There’s also a chance that a win in court could backfire by pre-empting the slower, but more publicly accepted, process of social change through political action. That, says Supreme Court Justice Ruth Bader Ginsburg, is what happened when the court declared a constitutional right to abortion in the 1973 Roe vs. Wade decision.
“The unelected judges decided this question for the country, and never mind that the issue was in flux in the state legislatures,” Ginsburg, appointed to the court in 1993, told the New York Times in a recent interview. She supports legal abortion but says the 1973 ruling triggered a backlash that continues to this day with restrictive laws enacted in a growing number of states.
That view is also subject to debate. Abortion-rights groups say Roe vs. Wade won strong public support at the time and that abortion would still be illegal in much of the nation if the court had not ruled as it did.

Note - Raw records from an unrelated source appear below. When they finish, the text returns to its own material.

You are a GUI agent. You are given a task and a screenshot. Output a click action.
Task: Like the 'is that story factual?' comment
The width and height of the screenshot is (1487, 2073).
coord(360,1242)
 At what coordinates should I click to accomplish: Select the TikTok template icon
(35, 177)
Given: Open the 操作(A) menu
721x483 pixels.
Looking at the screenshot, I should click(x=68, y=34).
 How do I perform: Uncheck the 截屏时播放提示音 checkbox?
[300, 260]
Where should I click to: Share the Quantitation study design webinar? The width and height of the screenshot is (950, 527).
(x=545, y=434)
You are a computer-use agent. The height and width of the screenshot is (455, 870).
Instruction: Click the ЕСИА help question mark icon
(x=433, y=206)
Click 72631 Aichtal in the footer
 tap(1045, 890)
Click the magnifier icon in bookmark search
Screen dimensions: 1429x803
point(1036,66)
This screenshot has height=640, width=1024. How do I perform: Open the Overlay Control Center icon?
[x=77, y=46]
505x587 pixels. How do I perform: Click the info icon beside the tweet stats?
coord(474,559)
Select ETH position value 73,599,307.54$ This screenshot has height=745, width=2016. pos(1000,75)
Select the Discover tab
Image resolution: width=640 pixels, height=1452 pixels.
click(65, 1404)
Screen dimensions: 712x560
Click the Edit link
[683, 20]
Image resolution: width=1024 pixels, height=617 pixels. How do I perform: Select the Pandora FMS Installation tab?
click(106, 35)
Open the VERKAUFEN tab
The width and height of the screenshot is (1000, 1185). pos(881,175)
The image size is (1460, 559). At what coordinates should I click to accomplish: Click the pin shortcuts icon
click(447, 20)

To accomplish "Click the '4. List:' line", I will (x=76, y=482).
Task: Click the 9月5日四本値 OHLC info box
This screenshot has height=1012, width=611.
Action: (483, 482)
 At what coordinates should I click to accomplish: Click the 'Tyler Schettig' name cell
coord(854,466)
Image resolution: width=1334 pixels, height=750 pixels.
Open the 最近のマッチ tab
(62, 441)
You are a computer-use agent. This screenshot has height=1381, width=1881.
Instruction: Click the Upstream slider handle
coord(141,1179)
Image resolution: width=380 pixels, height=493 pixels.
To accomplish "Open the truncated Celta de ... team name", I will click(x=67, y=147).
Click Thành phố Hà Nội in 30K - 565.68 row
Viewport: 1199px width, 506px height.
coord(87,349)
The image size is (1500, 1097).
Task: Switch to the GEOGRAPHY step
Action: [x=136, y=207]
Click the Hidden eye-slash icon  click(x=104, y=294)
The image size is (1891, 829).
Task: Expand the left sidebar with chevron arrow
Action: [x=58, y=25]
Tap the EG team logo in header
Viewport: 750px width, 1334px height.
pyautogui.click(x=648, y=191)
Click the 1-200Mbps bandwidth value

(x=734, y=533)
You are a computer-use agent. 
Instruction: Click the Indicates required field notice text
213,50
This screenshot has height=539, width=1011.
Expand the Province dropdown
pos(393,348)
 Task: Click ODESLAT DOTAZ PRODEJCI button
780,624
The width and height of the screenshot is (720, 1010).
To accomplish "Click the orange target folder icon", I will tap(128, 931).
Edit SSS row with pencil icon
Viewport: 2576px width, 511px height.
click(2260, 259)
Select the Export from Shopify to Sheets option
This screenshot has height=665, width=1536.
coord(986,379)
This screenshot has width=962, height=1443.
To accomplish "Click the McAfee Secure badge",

The battle lines over abortion appear to be more rigid than those over minority-rights issues like same-sex marriage and school desegregation, said Vikram Amar, a constitutional law professor at UC Davis. Public acceptance of racial and sexual minorities tends to increase over time, eroding resistance to once-controversial court rulings, he said, while attitudes toward abortion have changed little in 40 years.
Prop. 8 strategy
Prop. 8, passed in November 2008, was initially challenged by the same gay-rights groups that had persuaded the California Supreme Court to overturn the state’s former ban on same-sex marriage six months earlier. But they deliberately chose not to argue that the ballot measure violated the U.S. Constitution, an argument that could have moved their case to federal court and ultimately to the U.S. Supreme Court.
“It was too early to be taking the marriage issue into federal court,” said Jenny Pizer, senior counsel at the gay-rights nonprofit Lambda Legal. After the California court upheld Prop. 8 on state-law grounds, she said, it was time to refocus on state-by-state actions, including a future California ballot measure.
But Olson and Boies had already sued in federal court, arguing that the 2008 initiative violated constitutional rights of equal protection and due process.
Hardly anyone could have predicted the events that followed: the random assignment of the case to Chief U.S. District Judge Vaughn Walker, who ordered it to trial, then ruled that gays and lesbians had a constitutional right to marry; the refusal of Gov. Jerry Brown and Attorney General Kamala Harris to defend Prop. 8, leading to intervention by the measure’s private sponsors; and, ultimately, a 5-4 Supreme Court decision in June that sidestepped the constitutional issue and found instead that the sponsors lacked legal standing to appeal Walker’s ruling.
A final, unsuccessful plea by Prop. 8’s supporters to the state Supreme Court has left Walker’s ruling in effect statewide. But that hasn’t ended the debate about the lawsuit.
“Prop. 8 didn’t die because the (Supreme) Court embraced the challenge, but because the governor and attorney general wouldn’t support it,” Amar said. “Who knows which way it would have come out,” he said, if the court had ruled on a state’s constitutional authority to define the right to marry.
Boies countered that uncertainty about the outcome can’t justify putting people’s rights on hold.
“When you don’t challenge something like (Prop. 8) you are feeding a bias that says the status quo is right,” Boies said.
Kate Kendell, executive director of the National Center for Lesbian Rights in San Francisco, said she had qualms about going to federal court but wound up supporting the Olson-Boies lawsuit, largely because of the stature of the two lawyers. For some causes, she said, risk-taking is inevitable.
“If you wait for the moment when you’re assured of victory, then you’ve waited too long,” Kendell said.